David Sievert Lavender (February 4, 1910 – April 26, 2003) was an American historian and writer who was one of the most prolific chroniclers of the American West. He published more than 40 books, including two novels, several children's books, and a memoir. Unlike his two prominent contemporaries, Bernard DeVoto and Wallace Stegner, Lavender was not an academic. Much of his writing was influenced by his first-hand practical knowledge of the American West and the historical realities and locations depicted in his books—in the mines, on the trails, in the mountains, and on the rivers. Lavender was a two-time nominee for the Pulitzer Prize, and was widely admired by scholars for his accuracy and objectivity.
In 1954, Lavender published Bent's Fort, an historic landmark of the American West on the upper Arkansas River in present-day southeastern Colorado. Built by Charles and William Bent, Bent's Fort was a massive private fort that stood until 1849 as the center of trade with the Indians of the central plains. Lavender's history of these men and their role in opening up the southwestern region of North America has been compared to the works of eminent historians such as Francis Parkman and William H. Prescott.
In 1958, Lavender wrote The Trail to Santa Fe, about Zebulon Pike and his exploration of the American Southwest in present-day Missouri, Kansas, Colorado, and New Mexico. The book captures the turbulent adventures of the explorers, traders, and fighters who opened up this new country, and the hardships they faced during their westward expansion into uncharted land along the Santa Fe Trail, which ran from Independence, Missouri, to Santa Fe.
During the 1960s and 1970s, Lavender wrote a series of histories of the American West, including Red Mountain in 1963, Westward Vision: The Story of the Oregon Trail in 1963, The Rockies in 1968 (Harper & Row), and The American West in 1969.
In the 1980s, Lavender expanded his focus as an historian, writing about the Pacific Northwest in Fort Vancouver (1981), Wyoming in Fort Laramie (1984), Utah and Arizona in Colorado River Country (1982) and River Runners of the Grand Canyon (1985), California in California: A Place, a People, a Dream (1986) and California: Land of New Beginnings (1987), and Colorado in The Telluride Story (1987).
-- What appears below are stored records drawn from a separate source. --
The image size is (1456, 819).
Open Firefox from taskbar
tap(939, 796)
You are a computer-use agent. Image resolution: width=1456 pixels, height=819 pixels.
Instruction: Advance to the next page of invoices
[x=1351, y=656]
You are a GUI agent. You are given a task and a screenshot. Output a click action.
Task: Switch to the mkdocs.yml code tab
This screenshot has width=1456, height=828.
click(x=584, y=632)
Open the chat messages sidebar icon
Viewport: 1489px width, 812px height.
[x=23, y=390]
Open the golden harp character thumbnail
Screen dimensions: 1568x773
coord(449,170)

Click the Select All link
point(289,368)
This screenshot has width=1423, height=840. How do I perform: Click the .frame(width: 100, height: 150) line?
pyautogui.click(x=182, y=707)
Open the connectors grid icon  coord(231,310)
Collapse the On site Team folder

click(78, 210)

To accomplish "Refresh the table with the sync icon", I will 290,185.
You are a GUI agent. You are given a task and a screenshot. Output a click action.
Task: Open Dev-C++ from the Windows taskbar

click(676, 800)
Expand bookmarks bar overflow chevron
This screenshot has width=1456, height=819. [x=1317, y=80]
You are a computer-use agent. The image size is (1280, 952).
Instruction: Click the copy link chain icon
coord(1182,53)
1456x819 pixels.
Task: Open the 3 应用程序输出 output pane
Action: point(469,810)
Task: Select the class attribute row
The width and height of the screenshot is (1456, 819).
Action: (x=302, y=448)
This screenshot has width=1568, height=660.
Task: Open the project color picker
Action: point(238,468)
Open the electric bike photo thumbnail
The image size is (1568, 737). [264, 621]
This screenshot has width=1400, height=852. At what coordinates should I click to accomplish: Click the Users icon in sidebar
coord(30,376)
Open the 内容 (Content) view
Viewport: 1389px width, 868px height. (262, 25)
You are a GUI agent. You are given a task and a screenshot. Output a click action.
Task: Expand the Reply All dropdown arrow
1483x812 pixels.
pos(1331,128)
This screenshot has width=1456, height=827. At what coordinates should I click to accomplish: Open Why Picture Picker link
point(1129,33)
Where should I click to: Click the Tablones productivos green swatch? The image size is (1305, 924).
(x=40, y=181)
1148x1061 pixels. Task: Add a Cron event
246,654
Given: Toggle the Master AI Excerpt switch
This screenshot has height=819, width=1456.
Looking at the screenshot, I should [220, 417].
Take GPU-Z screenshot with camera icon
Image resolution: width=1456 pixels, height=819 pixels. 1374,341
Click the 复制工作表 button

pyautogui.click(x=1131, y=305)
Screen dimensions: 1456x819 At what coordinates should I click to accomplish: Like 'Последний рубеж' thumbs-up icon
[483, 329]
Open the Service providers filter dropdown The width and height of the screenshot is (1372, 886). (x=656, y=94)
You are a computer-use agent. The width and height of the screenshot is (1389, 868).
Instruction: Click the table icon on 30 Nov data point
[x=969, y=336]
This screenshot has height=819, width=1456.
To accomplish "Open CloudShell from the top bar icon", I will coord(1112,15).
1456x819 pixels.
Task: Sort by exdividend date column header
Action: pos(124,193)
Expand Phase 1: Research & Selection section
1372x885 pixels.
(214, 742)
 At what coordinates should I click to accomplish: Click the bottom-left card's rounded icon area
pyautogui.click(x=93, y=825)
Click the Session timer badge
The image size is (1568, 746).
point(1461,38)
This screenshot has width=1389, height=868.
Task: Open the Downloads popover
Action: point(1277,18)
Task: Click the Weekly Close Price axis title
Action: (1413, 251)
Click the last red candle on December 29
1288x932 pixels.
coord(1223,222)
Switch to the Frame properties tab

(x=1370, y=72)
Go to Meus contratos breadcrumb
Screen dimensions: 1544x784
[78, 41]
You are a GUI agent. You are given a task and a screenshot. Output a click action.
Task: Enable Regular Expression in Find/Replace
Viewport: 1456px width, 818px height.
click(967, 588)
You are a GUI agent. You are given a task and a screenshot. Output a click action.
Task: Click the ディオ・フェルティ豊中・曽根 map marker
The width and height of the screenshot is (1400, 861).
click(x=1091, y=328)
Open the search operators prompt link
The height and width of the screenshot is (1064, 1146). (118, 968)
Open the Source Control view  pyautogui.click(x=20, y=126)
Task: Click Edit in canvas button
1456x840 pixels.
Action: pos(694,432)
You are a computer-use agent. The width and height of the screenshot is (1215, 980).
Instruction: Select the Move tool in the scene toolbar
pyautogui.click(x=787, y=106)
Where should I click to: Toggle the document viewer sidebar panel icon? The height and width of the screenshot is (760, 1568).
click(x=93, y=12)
He also produced general histories of the American West in Overland Migrations (1981), Colorado River Country (1982), The Great West (1985), The Way to the Western Sea (1988), and the American Heritage History of the West (1988).
In 1992, Lavender published Let Me Be Free: The Nez Percé Tragedy (1992), the tragic story of the Nez Percé Indians' flight from their homeland to Canada to escape the United States cavalry. The clash between European-Americans and the American Indians was a subject Lavender covered in many of his previous works. In 1990, on his 80th birthday, Lavender married his third wife, Muriel Sharkey, whom he first got to know on a river trip through the Grand Canyon.